Prediction of target miRNAs and the construction of ceRNA networks

Five online miRNA databases (namely miRDIP, the Encyclopedia of RNA Interactomes [ENCORI], TargetScan, DIANA-micro T, and miRWalk) (accessed on 19 October 2021) were used to predict the target miRNAs of genes of interest with the default parameters [20, 32]. In this study, if a gene (such as gene A) could be targeted by a certain miRNA in at least four of the five databases, then it was defined as the target miRNA of gene A. Based on the miRNA predict result of the interested genes by the five miRNA databases, the miRNA–mRNA pairs were obtained. Then, those gene pairs were imported in Cytoscape software, and the visualization results of miRNA-mRNA co-expressed network was generated.

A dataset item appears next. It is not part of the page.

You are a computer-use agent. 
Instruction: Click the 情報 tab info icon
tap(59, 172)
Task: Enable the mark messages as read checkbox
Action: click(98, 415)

ENCORI (https://starbase.sysu.edu.cn/index.php) (accessed on 26 October 2021) was used to predict lncRNAs that interacted with the miRNAs of interest using the following screening criteria: mammalian, human h19 genome, strict stringency (≥ 5) of CLIP-Data, and the presence or absence of degradome data [33]. The ceRNA networks of mRNAs, miRNAs, and lncRNAs were constructed using Cytoscape.

Herbal medicines

Sea Buckthorn was purchased from Tongrentang (Beijing, China) (No.221109004) and Gnaphalium Affine was purchased from KANGMEI PHARMACEUTICAL CO..LTD. (Guangdong, China) (No.3014258). The proportion of Chinese medicine and water is 100 g: 1200 ml water boil to 100 ml for decocting medicine, and then use EYELA freeze-drying machine FDU-2110 (TOKYO RIKAKIKAI CO..LTD., SER.NO. 12211071) to freeze dry into powder, and finally mix into 25 mg/ml concentration.

Cell culture

Human fetal lung fibroblasts cells were purchased from Wuhan Procell Life Science and Technology Co., Ltd. (Wuhan, China). HFL fibroblast cells were cultured in Ham's F-12 K medium containing 10% fetal bovine serum and 1% penicillin–streptomycin solution at 37 °C and 5% CO2. Then, the cultured cells were divided into a control group and a model group. A pulmonary fibrosis cell model was established through HFL fibroblast cells induced by TGF-β1 (5 ng/mL) to activate fibroblasts, while the control group was not treated. The changes in HFL cells induced by TGF-β1 are similar to the pathological changes in human pulmonary fibrotic disease, suggesting that a TGF-β1-induced fibroblast activation model has been successfully established, which has also been used as a model for interstitial pneumonia in other studies [34, 35]. After 6 h of induction, two groups of cells were harvested for quantitative polymerase chain reaction (qPCR) experiments.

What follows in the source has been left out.